(DATA PROVIDED Opens)

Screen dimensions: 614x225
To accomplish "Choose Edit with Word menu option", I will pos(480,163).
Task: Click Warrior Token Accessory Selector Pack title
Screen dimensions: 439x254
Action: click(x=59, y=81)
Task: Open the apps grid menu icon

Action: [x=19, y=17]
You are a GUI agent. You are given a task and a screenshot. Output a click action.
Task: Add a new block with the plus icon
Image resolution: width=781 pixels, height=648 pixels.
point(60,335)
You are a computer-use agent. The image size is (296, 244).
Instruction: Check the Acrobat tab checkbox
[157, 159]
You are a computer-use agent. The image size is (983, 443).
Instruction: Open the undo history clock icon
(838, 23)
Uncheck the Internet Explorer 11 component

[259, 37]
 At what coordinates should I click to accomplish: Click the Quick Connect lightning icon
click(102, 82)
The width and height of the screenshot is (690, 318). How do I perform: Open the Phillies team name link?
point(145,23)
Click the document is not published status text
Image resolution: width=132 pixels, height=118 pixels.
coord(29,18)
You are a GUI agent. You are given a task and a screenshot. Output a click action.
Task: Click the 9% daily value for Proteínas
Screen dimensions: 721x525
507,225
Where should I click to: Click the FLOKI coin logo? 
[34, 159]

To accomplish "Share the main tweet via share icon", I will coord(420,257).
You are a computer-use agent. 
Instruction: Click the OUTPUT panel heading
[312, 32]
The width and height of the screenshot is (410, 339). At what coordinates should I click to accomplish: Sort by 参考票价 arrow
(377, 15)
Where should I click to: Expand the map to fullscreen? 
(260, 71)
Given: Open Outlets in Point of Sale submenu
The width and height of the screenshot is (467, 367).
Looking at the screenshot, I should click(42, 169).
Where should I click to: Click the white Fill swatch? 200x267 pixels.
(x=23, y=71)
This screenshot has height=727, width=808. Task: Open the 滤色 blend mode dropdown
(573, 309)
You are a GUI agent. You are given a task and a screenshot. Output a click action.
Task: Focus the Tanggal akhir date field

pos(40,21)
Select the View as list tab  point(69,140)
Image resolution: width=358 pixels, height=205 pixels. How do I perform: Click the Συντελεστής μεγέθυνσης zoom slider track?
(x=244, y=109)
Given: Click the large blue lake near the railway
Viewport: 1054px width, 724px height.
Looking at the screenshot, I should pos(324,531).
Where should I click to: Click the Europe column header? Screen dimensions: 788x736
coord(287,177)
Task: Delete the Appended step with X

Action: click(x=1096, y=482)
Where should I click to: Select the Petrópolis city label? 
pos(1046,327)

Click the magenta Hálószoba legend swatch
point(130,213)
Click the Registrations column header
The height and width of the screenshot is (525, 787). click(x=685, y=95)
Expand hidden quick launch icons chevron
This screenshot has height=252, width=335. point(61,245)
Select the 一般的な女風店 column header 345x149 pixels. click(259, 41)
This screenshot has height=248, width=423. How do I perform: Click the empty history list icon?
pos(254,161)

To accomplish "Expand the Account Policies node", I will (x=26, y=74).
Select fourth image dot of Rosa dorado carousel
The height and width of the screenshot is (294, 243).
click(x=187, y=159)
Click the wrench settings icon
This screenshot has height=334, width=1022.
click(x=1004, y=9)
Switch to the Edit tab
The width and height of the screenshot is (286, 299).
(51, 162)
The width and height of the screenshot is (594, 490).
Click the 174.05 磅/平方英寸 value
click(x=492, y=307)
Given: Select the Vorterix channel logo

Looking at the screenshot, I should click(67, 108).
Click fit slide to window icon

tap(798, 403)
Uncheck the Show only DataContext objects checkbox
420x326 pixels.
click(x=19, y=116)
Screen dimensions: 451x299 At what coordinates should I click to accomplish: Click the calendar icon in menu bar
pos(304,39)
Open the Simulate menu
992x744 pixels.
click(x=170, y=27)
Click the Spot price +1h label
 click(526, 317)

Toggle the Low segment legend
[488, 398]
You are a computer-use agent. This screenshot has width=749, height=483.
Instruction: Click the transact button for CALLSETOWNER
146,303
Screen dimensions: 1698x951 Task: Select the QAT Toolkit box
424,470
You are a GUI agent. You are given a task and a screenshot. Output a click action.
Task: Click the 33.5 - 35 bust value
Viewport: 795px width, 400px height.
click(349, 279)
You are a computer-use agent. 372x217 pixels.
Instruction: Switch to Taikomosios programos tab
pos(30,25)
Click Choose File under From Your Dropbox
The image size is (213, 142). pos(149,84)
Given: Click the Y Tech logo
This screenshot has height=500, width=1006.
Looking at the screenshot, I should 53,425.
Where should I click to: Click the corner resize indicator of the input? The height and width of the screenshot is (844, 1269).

(DATA PROVIDED Closes)

▶ _DIRECTIONS FOR THIS TASK_: If a line in the entries above has the word "computer", copy it.

▶ _WRITTEN REPLY_:
You are a computer-use agent. The image size is (296, 244).
You are a computer-use agent. The image size is (983, 443).
You are a computer-use agent. 
You are a computer-use agent. This screenshot has width=749, height=483.
You are a computer-use agent. 372x217 pixels.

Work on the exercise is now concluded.